*Your assignment*: Every record must be copied exactly, from first line to last.
::: Extracted data :::
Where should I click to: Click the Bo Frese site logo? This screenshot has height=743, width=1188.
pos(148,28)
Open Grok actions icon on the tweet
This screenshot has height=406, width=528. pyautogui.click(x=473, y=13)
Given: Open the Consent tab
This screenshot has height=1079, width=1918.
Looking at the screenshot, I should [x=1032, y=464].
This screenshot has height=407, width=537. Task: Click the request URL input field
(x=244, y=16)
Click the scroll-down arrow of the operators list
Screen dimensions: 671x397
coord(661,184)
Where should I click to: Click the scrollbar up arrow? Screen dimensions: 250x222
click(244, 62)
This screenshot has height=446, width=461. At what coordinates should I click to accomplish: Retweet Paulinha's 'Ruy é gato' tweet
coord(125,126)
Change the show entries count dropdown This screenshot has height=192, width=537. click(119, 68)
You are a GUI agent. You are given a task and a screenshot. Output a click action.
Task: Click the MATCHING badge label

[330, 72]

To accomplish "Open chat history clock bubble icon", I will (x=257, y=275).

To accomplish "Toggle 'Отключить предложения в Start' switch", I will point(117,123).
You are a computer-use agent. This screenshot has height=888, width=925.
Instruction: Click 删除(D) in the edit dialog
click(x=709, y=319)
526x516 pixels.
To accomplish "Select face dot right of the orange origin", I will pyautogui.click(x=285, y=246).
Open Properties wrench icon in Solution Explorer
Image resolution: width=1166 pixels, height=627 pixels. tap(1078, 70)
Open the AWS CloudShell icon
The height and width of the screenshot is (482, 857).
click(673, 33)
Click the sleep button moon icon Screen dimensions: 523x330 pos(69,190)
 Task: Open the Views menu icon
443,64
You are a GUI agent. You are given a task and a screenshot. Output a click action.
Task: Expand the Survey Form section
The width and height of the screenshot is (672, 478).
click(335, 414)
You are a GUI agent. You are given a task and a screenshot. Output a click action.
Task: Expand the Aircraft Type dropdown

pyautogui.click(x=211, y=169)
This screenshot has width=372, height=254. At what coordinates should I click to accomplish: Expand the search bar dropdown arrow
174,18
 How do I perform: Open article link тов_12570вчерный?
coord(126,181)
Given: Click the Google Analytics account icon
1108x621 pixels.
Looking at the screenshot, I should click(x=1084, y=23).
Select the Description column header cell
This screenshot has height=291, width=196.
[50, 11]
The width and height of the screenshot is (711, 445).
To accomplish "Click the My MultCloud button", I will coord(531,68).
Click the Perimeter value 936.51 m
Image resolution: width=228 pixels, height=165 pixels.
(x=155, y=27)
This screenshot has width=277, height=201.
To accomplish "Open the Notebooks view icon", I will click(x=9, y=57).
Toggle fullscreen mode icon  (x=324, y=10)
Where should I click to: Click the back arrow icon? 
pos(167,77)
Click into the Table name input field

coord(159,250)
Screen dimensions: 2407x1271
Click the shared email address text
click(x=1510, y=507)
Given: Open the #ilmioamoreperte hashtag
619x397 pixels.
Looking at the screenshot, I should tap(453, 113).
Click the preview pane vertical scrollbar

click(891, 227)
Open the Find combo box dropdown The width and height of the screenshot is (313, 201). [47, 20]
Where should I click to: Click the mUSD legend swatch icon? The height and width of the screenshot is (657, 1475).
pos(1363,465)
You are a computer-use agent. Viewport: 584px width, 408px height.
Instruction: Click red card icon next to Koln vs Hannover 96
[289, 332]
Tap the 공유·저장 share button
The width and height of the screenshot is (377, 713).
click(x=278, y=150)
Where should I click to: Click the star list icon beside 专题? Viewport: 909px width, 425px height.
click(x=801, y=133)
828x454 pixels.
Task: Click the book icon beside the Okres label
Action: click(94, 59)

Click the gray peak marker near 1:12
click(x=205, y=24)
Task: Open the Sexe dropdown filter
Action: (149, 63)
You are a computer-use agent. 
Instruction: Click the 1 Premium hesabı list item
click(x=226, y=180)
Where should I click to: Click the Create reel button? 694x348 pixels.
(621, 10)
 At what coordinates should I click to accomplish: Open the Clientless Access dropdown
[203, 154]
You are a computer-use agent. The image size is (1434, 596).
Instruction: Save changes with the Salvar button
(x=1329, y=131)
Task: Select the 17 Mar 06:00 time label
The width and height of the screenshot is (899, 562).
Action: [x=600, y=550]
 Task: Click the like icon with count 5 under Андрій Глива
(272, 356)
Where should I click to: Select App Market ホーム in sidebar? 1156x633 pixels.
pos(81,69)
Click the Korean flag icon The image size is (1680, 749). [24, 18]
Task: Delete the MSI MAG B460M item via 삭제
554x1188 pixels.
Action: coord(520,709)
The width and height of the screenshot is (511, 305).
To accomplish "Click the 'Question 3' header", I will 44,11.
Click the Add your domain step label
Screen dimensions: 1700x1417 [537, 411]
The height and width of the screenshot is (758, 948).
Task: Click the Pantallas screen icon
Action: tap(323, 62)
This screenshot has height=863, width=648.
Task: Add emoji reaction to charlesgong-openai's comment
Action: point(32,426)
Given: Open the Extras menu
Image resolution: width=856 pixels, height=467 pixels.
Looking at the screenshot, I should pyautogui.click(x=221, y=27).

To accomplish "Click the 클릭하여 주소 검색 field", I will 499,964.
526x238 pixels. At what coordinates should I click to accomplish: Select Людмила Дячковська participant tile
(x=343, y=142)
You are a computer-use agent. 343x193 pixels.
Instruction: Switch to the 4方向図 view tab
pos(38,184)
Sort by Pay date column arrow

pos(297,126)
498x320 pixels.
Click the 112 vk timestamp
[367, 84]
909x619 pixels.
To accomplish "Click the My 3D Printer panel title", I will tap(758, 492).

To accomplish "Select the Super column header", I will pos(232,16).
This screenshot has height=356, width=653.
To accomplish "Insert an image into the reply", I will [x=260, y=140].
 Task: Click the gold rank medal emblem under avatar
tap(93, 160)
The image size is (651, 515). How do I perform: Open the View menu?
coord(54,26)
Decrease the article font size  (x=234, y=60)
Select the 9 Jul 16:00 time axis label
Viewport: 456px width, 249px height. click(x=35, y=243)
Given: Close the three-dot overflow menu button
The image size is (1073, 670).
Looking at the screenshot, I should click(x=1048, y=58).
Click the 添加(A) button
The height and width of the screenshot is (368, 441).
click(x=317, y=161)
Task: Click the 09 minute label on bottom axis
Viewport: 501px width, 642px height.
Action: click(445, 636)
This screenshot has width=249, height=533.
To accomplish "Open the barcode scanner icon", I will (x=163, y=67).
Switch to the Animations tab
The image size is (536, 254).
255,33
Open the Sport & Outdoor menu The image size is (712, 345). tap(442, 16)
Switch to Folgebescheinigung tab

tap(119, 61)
:::
*Solution to this exercise*:
Where should I click to: Click the Bo Frese site logo? This screenshot has height=743, width=1188.
pos(148,28)
Open Grok actions icon on the tweet
This screenshot has height=406, width=528. pyautogui.click(x=473, y=13)
Given: Open the Consent tab
This screenshot has height=1079, width=1918.
Looking at the screenshot, I should [x=1032, y=464].
This screenshot has height=407, width=537. Task: Click the request URL input field
(x=244, y=16)
Click the scroll-down arrow of the operators list
Screen dimensions: 671x397
coord(661,184)
Where should I click to: Click the scrollbar up arrow? Screen dimensions: 250x222
click(244, 62)
This screenshot has height=446, width=461. At what coordinates should I click to accomplish: Retweet Paulinha's 'Ruy é gato' tweet
coord(125,126)
Change the show entries count dropdown This screenshot has height=192, width=537. click(119, 68)
You are a GUI agent. You are given a task and a screenshot. Output a click action.
Task: Click the MATCHING badge label

[330, 72]

To accomplish "Open chat history clock bubble icon", I will (x=257, y=275).

To accomplish "Toggle 'Отключить предложения в Start' switch", I will point(117,123).
You are a computer-use agent. This screenshot has height=888, width=925.
Instruction: Click 删除(D) in the edit dialog
click(x=709, y=319)
526x516 pixels.
To accomplish "Select face dot right of the orange origin", I will pyautogui.click(x=285, y=246).
Open Properties wrench icon in Solution Explorer
Image resolution: width=1166 pixels, height=627 pixels. tap(1078, 70)
Open the AWS CloudShell icon
The height and width of the screenshot is (482, 857).
click(673, 33)
Click the sleep button moon icon Screen dimensions: 523x330 pos(69,190)
 Task: Open the Views menu icon
443,64
You are a GUI agent. You are given a task and a screenshot. Output a click action.
Task: Expand the Survey Form section
The width and height of the screenshot is (672, 478).
click(335, 414)
You are a GUI agent. You are given a task and a screenshot. Output a click action.
Task: Expand the Aircraft Type dropdown

pyautogui.click(x=211, y=169)
This screenshot has width=372, height=254. At what coordinates should I click to accomplish: Expand the search bar dropdown arrow
174,18
 How do I perform: Open article link тов_12570вчерный?
coord(126,181)
Given: Click the Google Analytics account icon
1108x621 pixels.
Looking at the screenshot, I should click(x=1084, y=23).
Select the Description column header cell
This screenshot has height=291, width=196.
[50, 11]
The width and height of the screenshot is (711, 445).
To accomplish "Click the My MultCloud button", I will coord(531,68).
Click the Perimeter value 936.51 m
Image resolution: width=228 pixels, height=165 pixels.
(x=155, y=27)
This screenshot has width=277, height=201.
To accomplish "Open the Notebooks view icon", I will click(x=9, y=57).
Toggle fullscreen mode icon  (x=324, y=10)
Where should I click to: Click the back arrow icon? 
pos(167,77)
Click into the Table name input field

coord(159,250)
Screen dimensions: 2407x1271
Click the shared email address text
click(x=1510, y=507)
Given: Open the #ilmioamoreperte hashtag
619x397 pixels.
Looking at the screenshot, I should tap(453, 113).
Click the preview pane vertical scrollbar

click(891, 227)
Open the Find combo box dropdown The width and height of the screenshot is (313, 201). [47, 20]
Where should I click to: Click the mUSD legend swatch icon? The height and width of the screenshot is (657, 1475).
pos(1363,465)
You are a computer-use agent. Viewport: 584px width, 408px height.
Instruction: Click red card icon next to Koln vs Hannover 96
[289, 332]
Tap the 공유·저장 share button
The width and height of the screenshot is (377, 713).
click(x=278, y=150)
Where should I click to: Click the star list icon beside 专题? Viewport: 909px width, 425px height.
click(x=801, y=133)
828x454 pixels.
Task: Click the book icon beside the Okres label
Action: click(94, 59)

Click the gray peak marker near 1:12
click(x=205, y=24)
Task: Open the Sexe dropdown filter
Action: (149, 63)
You are a computer-use agent. 
Instruction: Click the 1 Premium hesabı list item
click(x=226, y=180)
Where should I click to: Click the Create reel button? 694x348 pixels.
(621, 10)
 At what coordinates should I click to accomplish: Open the Clientless Access dropdown
[203, 154]
You are a computer-use agent. The image size is (1434, 596).
Instruction: Save changes with the Salvar button
(x=1329, y=131)
Task: Select the 17 Mar 06:00 time label
The width and height of the screenshot is (899, 562).
Action: [x=600, y=550]
 Task: Click the like icon with count 5 under Андрій Глива
(272, 356)
Where should I click to: Select App Market ホーム in sidebar? 1156x633 pixels.
pos(81,69)
Click the Korean flag icon The image size is (1680, 749). [24, 18]
Task: Delete the MSI MAG B460M item via 삭제
554x1188 pixels.
Action: coord(520,709)
The width and height of the screenshot is (511, 305).
To accomplish "Click the 'Question 3' header", I will 44,11.
Click the Add your domain step label
Screen dimensions: 1700x1417 [537, 411]
The height and width of the screenshot is (758, 948).
Task: Click the Pantallas screen icon
Action: tap(323, 62)
This screenshot has height=863, width=648.
Task: Add emoji reaction to charlesgong-openai's comment
Action: point(32,426)
Given: Open the Extras menu
Image resolution: width=856 pixels, height=467 pixels.
Looking at the screenshot, I should pyautogui.click(x=221, y=27).

To accomplish "Click the 클릭하여 주소 검색 field", I will 499,964.
526x238 pixels. At what coordinates should I click to accomplish: Select Людмила Дячковська participant tile
(x=343, y=142)
You are a computer-use agent. 343x193 pixels.
Instruction: Switch to the 4方向図 view tab
pos(38,184)
Sort by Pay date column arrow

pos(297,126)
498x320 pixels.
Click the 112 vk timestamp
[367, 84]
909x619 pixels.
To accomplish "Click the My 3D Printer panel title", I will tap(758, 492).

To accomplish "Select the Super column header", I will pos(232,16).
This screenshot has height=356, width=653.
To accomplish "Insert an image into the reply", I will [x=260, y=140].
 Task: Click the gold rank medal emblem under avatar
tap(93, 160)
The image size is (651, 515). How do I perform: Open the View menu?
coord(54,26)
Decrease the article font size  (x=234, y=60)
Select the 9 Jul 16:00 time axis label
Viewport: 456px width, 249px height. click(x=35, y=243)
Given: Close the three-dot overflow menu button
The image size is (1073, 670).
Looking at the screenshot, I should click(x=1048, y=58).
Click the 添加(A) button
The height and width of the screenshot is (368, 441).
click(x=317, y=161)
Task: Click the 09 minute label on bottom axis
Viewport: 501px width, 642px height.
Action: click(445, 636)
This screenshot has width=249, height=533.
To accomplish "Open the barcode scanner icon", I will (x=163, y=67).
Switch to the Animations tab
The image size is (536, 254).
255,33
Open the Sport & Outdoor menu The image size is (712, 345). tap(442, 16)
Switch to Folgebescheinigung tab

tap(119, 61)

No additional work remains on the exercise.